With the new async syntax in Python 3.5, defining asynchronous functions has become a lot simpler. In this article, I will demonstrate a simple example for this new feature.
It will involve pulling a set of homepages of popular websites and
displaying the first 10 characters of every HTTP response. The example will utilize the awesome aiohttp library. Make sure that your machine has aiohttp and Python 3.5 installed.
A Traditional, Synchronous Approach
First, let’s take a look at how this would have been solved in a naive, synchronous fashion. Let’s define our set of URLs that we want to retrieve.
sites = [
'https://www.google.com',
'https://www.yahoo.com',
'https://www.bbc.co.uk',
'https://en.wikipedia.org',
'https://de.wikipedia.org',
'https://news.ycombinator.com',
'https://www.tagesschau.de',
]
FORMAT_STRING ="{site.url:<30.30}: {site.text:.10} in {site.elapsed}s"
We also need some logic to retrieve the pages.
from requests import get
def get_site_snippet(site):
return FORMAT_STRING.format(site=get(site))
def main():
for site in sites:
print(get_site_snippet(site))
main()
Once we run our example, we will see the following response
https://www.google.com/ : <!doctype in 0:00:00.798940s
https://www.yahoo.com/ : <?xml vers in 0:00:00.883083s
http://www.bbc.co.uk/ : <!DOCTYPE in 0:00:01.479646s
https://en.wikipedia.org/wiki/: <!DOCTYPE in 0:00:00.172367s
https://de.wikipedia.org/wiki/: <!DOCTYPE in 0:00:00.166793s
https://news.ycombinator.com/ : <html op=" in 0:00:01.464526s
https://www.tagesschau.de/ : <!DOCTYPE in 0:00:00.991291s
So far so good.

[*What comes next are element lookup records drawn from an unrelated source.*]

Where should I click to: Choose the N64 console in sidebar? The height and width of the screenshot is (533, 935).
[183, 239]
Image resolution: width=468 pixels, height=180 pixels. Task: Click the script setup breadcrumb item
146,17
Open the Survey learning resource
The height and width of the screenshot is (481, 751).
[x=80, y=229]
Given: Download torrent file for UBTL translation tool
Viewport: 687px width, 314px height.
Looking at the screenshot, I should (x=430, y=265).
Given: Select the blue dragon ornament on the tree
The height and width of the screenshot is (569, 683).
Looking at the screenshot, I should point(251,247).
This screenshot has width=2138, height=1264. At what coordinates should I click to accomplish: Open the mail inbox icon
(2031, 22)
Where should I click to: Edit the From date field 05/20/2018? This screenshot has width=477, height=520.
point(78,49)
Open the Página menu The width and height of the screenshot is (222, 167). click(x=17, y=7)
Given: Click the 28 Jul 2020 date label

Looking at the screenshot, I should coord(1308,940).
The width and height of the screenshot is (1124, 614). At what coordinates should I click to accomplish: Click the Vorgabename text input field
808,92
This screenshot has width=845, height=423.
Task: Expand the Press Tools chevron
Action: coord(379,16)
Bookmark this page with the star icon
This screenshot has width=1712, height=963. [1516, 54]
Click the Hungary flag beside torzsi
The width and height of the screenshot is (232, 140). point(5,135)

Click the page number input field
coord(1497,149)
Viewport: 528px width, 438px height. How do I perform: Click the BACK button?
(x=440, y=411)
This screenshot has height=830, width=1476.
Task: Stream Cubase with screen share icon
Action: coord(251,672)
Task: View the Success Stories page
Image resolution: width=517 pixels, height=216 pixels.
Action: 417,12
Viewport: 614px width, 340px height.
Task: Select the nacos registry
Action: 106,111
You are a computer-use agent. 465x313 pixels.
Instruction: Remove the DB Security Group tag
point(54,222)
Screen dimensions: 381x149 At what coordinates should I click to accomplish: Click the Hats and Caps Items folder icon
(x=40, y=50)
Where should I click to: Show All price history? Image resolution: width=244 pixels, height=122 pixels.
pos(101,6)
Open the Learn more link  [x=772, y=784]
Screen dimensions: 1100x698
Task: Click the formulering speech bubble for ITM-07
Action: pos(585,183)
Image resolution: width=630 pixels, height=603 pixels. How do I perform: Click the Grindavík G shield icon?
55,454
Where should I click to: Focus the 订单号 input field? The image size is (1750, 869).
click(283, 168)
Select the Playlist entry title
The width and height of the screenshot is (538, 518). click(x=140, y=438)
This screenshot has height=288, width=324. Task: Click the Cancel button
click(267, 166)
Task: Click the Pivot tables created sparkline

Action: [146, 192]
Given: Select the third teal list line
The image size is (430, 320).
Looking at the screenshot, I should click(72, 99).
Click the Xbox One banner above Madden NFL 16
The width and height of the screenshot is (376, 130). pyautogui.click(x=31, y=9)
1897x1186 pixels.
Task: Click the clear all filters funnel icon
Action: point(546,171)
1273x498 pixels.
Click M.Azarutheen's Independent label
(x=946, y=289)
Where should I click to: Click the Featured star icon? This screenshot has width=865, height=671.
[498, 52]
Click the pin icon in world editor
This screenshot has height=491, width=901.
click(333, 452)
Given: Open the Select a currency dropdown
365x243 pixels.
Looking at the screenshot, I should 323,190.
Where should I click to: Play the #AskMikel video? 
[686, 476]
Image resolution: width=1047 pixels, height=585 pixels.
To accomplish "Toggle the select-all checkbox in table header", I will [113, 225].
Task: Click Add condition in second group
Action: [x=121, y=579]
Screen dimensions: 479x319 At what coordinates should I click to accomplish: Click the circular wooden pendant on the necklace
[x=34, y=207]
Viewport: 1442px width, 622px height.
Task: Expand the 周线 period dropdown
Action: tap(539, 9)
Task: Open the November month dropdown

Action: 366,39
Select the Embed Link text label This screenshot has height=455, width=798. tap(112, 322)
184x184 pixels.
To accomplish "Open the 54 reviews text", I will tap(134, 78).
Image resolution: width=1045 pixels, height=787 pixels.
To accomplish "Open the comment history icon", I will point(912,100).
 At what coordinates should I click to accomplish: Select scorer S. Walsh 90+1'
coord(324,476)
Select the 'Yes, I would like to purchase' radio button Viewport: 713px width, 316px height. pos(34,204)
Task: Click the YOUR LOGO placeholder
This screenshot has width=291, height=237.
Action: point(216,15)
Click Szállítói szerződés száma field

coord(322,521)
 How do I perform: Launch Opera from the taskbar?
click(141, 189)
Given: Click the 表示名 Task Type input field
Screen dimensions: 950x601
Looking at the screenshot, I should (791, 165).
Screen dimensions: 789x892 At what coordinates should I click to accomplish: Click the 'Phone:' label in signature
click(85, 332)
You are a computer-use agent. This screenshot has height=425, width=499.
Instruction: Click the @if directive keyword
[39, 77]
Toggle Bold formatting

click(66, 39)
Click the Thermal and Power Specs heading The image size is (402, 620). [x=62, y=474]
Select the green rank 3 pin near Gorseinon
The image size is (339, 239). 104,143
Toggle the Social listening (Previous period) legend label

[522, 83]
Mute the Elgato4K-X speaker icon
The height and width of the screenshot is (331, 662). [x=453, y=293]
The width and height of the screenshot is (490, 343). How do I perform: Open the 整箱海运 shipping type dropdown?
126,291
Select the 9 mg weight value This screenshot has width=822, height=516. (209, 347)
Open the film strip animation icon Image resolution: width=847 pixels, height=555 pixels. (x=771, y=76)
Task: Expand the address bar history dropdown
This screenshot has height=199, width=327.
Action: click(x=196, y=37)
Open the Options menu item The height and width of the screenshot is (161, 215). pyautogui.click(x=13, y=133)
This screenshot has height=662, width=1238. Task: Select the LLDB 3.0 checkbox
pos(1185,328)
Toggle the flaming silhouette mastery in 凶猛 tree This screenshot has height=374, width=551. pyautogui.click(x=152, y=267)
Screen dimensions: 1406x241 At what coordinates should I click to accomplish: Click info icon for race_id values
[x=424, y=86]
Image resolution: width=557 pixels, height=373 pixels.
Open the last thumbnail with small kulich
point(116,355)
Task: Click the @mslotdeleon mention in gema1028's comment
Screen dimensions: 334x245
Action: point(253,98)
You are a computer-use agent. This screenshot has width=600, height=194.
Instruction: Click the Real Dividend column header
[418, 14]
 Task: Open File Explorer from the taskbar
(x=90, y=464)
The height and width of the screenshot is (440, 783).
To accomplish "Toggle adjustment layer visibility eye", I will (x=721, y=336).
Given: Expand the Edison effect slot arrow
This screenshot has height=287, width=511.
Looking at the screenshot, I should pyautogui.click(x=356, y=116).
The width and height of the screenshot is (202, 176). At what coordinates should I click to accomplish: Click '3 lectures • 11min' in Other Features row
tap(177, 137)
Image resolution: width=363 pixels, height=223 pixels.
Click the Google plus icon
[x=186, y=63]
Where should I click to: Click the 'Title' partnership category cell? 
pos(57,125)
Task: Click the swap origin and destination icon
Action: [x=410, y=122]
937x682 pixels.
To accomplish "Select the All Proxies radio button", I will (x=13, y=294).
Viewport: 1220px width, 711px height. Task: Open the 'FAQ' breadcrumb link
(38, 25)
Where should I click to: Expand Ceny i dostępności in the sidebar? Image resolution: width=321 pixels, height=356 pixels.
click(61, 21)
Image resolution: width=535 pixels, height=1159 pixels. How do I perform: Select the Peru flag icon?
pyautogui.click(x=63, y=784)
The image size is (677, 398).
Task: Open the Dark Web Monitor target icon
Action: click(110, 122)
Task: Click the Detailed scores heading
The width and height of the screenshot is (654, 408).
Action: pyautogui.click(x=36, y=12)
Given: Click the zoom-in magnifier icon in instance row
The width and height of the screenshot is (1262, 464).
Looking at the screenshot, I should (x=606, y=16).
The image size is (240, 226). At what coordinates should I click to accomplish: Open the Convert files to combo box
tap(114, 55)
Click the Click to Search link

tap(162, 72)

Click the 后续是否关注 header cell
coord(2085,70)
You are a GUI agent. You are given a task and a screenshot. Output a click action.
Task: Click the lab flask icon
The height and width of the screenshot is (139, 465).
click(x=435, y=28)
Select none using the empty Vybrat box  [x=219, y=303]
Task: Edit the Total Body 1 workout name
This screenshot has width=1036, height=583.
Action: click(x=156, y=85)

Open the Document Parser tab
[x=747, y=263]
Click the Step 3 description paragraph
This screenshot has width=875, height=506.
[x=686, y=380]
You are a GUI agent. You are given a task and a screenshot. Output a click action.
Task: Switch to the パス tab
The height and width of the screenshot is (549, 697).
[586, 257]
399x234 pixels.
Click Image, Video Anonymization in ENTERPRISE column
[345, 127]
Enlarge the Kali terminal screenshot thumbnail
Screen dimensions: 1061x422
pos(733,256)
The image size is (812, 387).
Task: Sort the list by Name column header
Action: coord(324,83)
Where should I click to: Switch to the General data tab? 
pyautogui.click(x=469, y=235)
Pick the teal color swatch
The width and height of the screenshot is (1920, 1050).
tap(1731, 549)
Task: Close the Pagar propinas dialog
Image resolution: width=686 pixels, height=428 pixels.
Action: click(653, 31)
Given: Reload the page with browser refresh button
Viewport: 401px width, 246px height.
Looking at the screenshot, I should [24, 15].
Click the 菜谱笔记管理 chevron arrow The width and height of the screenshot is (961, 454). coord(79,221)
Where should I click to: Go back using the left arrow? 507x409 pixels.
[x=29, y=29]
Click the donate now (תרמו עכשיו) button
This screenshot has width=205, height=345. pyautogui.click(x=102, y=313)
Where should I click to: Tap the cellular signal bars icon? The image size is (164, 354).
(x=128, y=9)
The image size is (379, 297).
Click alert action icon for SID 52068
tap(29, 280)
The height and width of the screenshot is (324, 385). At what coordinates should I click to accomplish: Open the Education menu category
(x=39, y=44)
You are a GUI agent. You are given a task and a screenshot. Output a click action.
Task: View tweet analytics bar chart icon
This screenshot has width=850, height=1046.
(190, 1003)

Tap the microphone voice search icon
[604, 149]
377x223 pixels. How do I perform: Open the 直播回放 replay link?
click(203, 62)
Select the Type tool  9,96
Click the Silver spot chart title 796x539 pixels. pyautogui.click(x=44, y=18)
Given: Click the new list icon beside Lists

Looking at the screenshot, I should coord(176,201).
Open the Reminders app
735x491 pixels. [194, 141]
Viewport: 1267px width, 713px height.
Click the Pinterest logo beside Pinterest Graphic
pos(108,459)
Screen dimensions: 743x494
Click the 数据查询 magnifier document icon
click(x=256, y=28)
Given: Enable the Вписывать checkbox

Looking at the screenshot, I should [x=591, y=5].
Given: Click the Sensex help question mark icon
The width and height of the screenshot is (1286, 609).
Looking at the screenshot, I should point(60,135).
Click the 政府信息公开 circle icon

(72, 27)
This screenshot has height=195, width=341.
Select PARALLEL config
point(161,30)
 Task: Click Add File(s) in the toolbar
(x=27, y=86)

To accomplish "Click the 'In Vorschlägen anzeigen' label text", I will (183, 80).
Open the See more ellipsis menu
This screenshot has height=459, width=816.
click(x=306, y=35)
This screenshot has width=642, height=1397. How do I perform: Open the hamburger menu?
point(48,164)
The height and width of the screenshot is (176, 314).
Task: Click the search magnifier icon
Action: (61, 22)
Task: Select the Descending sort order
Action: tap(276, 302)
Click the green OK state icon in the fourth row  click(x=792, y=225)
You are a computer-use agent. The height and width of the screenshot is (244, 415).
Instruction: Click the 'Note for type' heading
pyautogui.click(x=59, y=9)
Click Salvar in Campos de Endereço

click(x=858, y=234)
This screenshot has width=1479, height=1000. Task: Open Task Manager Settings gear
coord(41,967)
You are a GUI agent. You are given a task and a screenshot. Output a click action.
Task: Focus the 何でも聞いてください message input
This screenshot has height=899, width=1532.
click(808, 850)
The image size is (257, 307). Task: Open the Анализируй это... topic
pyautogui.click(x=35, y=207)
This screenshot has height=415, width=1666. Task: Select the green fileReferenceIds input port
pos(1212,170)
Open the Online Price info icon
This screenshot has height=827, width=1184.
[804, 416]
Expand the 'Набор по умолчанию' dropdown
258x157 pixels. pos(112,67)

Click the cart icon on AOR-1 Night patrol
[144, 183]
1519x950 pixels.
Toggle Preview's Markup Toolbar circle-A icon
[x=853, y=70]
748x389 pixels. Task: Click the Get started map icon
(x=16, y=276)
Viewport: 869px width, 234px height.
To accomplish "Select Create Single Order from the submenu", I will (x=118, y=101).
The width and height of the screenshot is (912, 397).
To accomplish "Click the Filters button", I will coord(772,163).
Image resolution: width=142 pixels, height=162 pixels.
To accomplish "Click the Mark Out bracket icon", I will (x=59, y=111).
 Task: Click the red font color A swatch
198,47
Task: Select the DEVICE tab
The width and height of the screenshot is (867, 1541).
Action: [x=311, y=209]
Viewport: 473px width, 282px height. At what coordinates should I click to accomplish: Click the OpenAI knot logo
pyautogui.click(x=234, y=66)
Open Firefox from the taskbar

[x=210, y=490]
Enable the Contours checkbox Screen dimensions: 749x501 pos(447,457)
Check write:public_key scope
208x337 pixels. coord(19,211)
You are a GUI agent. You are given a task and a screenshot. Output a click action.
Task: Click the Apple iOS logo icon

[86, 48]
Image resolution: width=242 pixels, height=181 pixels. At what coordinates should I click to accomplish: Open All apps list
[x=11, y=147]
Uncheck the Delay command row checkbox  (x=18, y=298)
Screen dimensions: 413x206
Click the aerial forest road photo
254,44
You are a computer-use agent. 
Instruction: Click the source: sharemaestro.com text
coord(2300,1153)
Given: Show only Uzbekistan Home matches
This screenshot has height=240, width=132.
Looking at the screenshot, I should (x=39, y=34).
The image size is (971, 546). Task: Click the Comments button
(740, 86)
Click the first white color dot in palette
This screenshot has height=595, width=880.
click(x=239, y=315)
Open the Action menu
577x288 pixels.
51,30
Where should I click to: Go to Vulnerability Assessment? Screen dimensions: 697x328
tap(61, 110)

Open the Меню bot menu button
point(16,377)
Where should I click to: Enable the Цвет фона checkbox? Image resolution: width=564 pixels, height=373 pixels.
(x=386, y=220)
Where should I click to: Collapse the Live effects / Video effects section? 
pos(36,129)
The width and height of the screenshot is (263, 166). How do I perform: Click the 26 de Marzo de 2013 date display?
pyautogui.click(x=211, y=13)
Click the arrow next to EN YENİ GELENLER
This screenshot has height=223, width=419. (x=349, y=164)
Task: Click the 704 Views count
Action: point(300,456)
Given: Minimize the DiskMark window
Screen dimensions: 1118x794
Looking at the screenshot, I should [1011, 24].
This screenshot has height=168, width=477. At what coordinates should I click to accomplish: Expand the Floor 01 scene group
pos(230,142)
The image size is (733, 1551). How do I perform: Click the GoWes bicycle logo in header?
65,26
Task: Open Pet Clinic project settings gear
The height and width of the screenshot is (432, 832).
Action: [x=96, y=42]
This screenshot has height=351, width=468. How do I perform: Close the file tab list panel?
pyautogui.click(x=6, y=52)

But knowing how this kind of code works, we quickly realize that a lot of time is being spent waiting for and being blocked by external resources. Usually, HTTP servers take their time to respond, and depending on a multitude of factors, results are almost always not being delivered instantly.
Since one HTTP request has to be finished in order to execute the next HTTP request, our program will lose a considerable amount of time being blocked by an external resource. This is also known as an I/O bound computation.
By interleaving the execution of several function calls at once, we will be able to save a considerable amount of time. In our example, this would mean that while one function call is busy retrieving HTTP results, another function call can already get the next site name and initiate the next HTTP request.
Async All The Things
We are going to execute the same task, but with a twist. Instead of
synchronously executing the get_site_snippet
function, we are going to
asynchronously get all website results and join the results in the end. Let’s
take a look at how to achieve that.
from asyncio.client import get
async def async_get_site_snippet(site):
response = await get(site)
content = await response.read()
return FORMAT_STRING.format(site=content)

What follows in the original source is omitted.